Ryley Walker “Golden Sings That Have Been Sung”
ライリー・ウォーカー 『ゴールデン・シングス・ザット・ハヴ・ビーン・サング』
発売: 2016年8月19日
レーベル: Dead Oceans (デッド・オーシャンズ)
プロデュース: LeRoy Bach (リロイ・バック)
イリノイ州ロックフォード出身のシンガーソングライターでありギタリスト、ライリー・ウォーカーの3rdアルバム。前作『Primrose Green』に引き続き、インディアナ州ブルーミントン拠点のインディペンデント・レーベル、デッド・オーシャンズからのリリース。
過去2作は、ライリー・ウォーカーのフィンガースタイル・ギターを中心に据えた、アコースティックなサウンドを持った作品でした。本作でも彼のギタープレイは健在ですが、よりアンサンブル志向が強まり、サウンド・プロダクションの面でも、多様な楽器が用いられ、多彩さを増した1作になっています。
1曲目「The Halfwit In Me」は、ギターとクラリネットによるイントロに導かれ、ゆるやかにスウィングするアンサンブルが展開される1曲。バンド全体がひとつの生命体であるかのような、躍動感と生命力を感じる演奏。
2曲目「A Choir Apart」は、ドラムの立体的で生楽器らしいサウンドと、シンセサイザーと思しき電子的なサウンドが溶け合い、ルーツ・ミュージックの香りを漂わせながら、同時に現代性を持ち合わせています。手数を絞りながらもスウィング感を生み出すドラムと、ベースのリズムの取り方からは、ジャズの香りも漂います。
5曲目「I Will Ask You Twice」は、ギターとボーカルのみで構成された、牧歌的で穏やかな1曲。しかし、音が足りないと感じることはなく、ボーカルと複数のギターが有機的に絡み合いながら、アンサンブルを作り上げていきます。
6曲目「The Roundabout」は、5曲目に引き続き、アコースティック・ギターがフィーチャーされた1曲。

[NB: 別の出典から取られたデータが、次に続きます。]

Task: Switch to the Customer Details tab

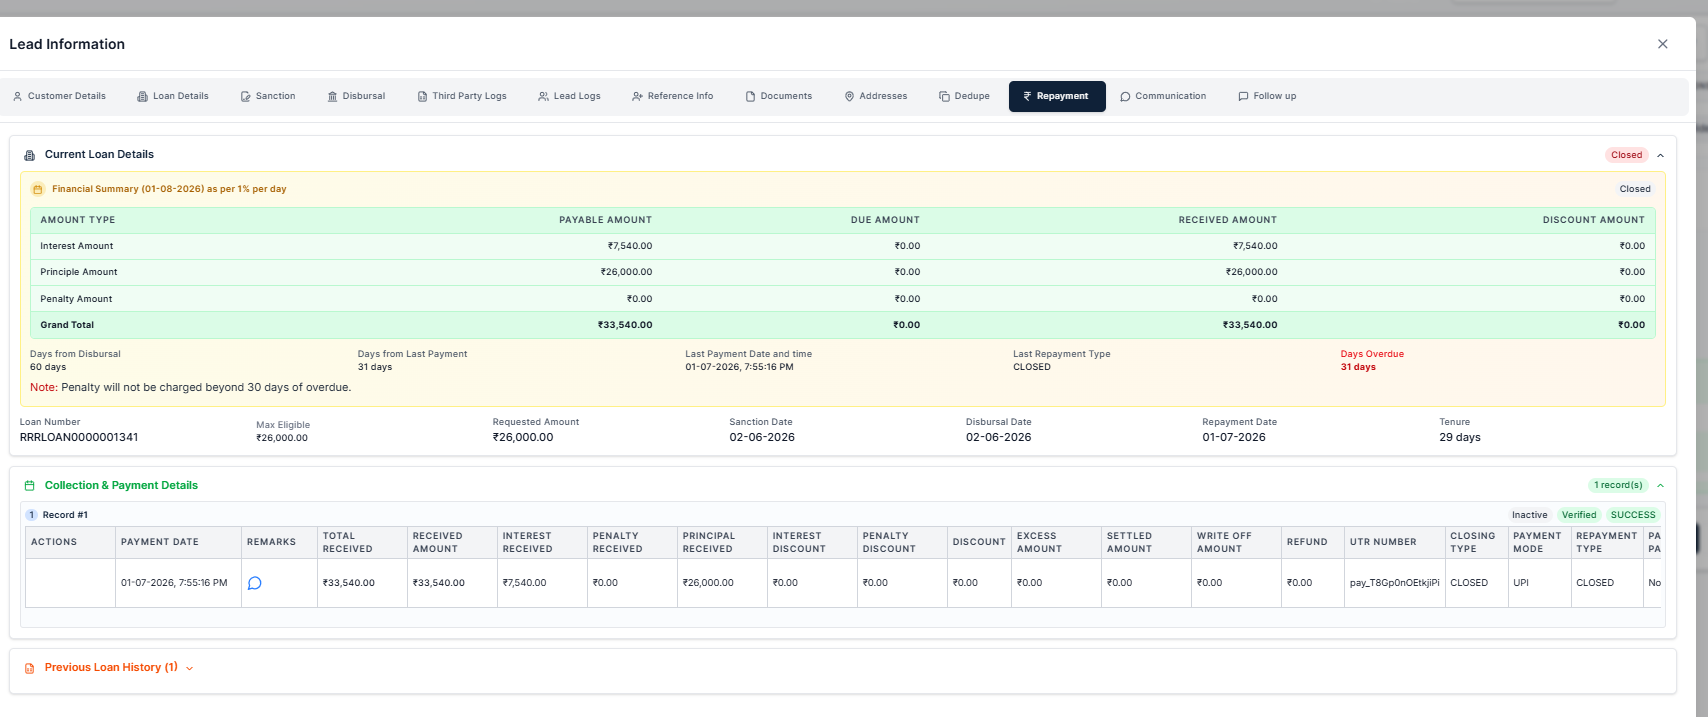Action: pos(59,96)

こちらには他の楽器も用いられ、カントリーを下敷きにした穏やかなサウンドを用いて、ゆるやかに躍動する演奏が繰り広げられます。高音域の柔らかなキーボードの音色がアクセント。
8曲目「Age Old Tale」は、様々な楽器の音が聞こえるミニマルなイントロから始まり、ゆったりとしたテンポに乗せて、穏やかな海のように揺れるアンサンブルが展開される1曲。リズム隊の刻むリズムはジャズ的なスウィング感を伴い、楽曲に立体感をもたらしています。
ライリー・ウォーカー自身は、フォークやカントリーを主な影響源に持つギタリストなのだと思いますが、前作に引き続きジャズ畑のベースのアントン・ハトウィッチ(Anton Hatwich)、ドラムのフランク・ロザリー(Frank Rosaly)が参加。彼らの参加が、本作にジャズの空気を持ち込み、多彩さの一端になっているのは事実でしょう。
また、本作でプロデューサーを務める、元ウィルコ(Wilco)のリロイ・バック(LeRoy Bach)の貢献も見逃せません。リロイ・バックはプロデュース以外にも、ギター、ピアノ、クラリネット、パーカッション、ラップ・スティール・ギターなど、レコーディングで実に多くの楽器を演奏しており、本作のカラフルな作風を実現する、大きな要因となっているはずです。
ライリー・ウォーカーのソロ名義で3作目のアルバムとなる本作は、これまでのフォーキーなサウンドと音楽性を引き継ぎながら、サウンドと音楽性の両面で、より多彩さと広がりを見せた1作です。